Mauricio Macri y María Eugenia Vidal perdieron por paliza. El Presidente estaba tan atontado por la magnitud de la derrota que ni siquiera felicitó a los ganadores, Alberto Fernández y Cristina Fernández. Tampoco terminó de procesar por qué perdió. No debería tardar mucho: es la economía, los tarifazos, la estampida del dólar y la devaluación. 

Antes que ratificar el rumbo, debería haber dicho que se tiene que sumergir en una profunda autocrítica. Y no plantear la provocativa idea de que ahora le tocará a Alberto decir qué es lo que van a hacer con la economía. 

Para Macri y para Vidal, revertir semejante derrota parece prácticamente imposible. Solo un milagro podría dar vuelta semejante diferencia. 

Un párrafo aparte merecen los encuestadores y consultores que no la vieron venir ni de cerca ni de lejos. Es probable, quizá, que deban revisar sus sistemas de medición.
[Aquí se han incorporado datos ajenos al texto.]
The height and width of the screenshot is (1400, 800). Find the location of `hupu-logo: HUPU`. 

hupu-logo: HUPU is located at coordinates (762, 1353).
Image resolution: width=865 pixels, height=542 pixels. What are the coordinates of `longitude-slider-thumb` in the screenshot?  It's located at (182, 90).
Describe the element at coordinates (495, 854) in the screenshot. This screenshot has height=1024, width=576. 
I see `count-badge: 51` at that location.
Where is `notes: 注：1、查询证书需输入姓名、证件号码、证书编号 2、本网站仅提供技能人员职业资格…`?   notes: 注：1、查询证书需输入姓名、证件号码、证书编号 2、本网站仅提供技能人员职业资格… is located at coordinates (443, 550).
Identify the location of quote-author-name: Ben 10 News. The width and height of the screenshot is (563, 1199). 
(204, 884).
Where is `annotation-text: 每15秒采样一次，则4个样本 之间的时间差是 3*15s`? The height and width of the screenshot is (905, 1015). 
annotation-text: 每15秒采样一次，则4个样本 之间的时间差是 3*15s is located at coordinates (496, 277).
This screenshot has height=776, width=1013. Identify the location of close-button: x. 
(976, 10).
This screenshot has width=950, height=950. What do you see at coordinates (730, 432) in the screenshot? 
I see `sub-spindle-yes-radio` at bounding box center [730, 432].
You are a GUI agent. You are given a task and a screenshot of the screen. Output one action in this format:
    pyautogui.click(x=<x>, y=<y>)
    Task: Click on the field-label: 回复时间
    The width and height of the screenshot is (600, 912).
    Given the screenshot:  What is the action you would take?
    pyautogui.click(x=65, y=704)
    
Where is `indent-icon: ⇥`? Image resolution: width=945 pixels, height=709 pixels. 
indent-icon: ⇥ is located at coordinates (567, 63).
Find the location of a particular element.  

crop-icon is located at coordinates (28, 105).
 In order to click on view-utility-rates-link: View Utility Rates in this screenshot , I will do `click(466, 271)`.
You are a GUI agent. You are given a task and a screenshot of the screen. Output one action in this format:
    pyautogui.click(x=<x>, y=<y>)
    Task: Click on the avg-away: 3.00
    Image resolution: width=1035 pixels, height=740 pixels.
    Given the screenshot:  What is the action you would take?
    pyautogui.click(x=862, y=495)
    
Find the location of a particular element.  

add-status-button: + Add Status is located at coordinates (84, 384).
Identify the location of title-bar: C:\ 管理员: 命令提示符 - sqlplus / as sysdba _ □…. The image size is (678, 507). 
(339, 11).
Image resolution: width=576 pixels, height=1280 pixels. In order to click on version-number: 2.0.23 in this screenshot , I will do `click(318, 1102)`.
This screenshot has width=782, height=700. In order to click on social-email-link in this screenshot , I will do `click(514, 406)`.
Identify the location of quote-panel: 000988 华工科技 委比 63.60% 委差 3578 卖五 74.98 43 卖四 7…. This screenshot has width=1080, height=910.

La abrumadora mayoría de las encuestas le daba al Frente de Todos no más de 5 puntos de diferencia. Muy lejos de los 15 puntos que registran los datos oficiales a esta hora.

En efecto, como algunos suponían, había un voto subterráneo, un voto vergüenza, un voto no dicho a los encuestadores. Pero ese no fue el voto de Juntos por el Cambio. Fue un voto contra Juntos por el Cambio. Un voto a favor del Frente de Todos. 

Es una gran incógnita lo que puede pasar a partir de ahora. En los mercados. Con la justicia. Con las causas que pesan sobre Cristina y también las denuncias penales que hay contra Macri y a las que los jueces les van a empezar a prestar mayor atención. 

¿Qué hará Alberto a partir de ahora? ¿Intentará acelerar la transición para hacerse cargo antes de que el actual presidente termine el mandato? Hay unas elecciones generales el 25 de octubre y se deberían cumplimentar, si es que se quiere respetar a las instituciones. 

Ahora quedó claro que Jaime Durán Barba y Marcos Peña se equivocaron. Que la estrategia de la polarización no funcionó. 

Sería un error, también, que Alberto no cumpla con su promesa de no amenazar a nadie. De no vengarse de nadie. De terminar una grieta que él mismo, a veces, ayudó a fomentar. Tiene una tarea enorme. La tarea de controlar y contener a Cristina Fernández, su vicepresidenta, la mujer que aceptó dar un paso al costado para permitir la victoria del peronismo que nunca la terminó de aceptar.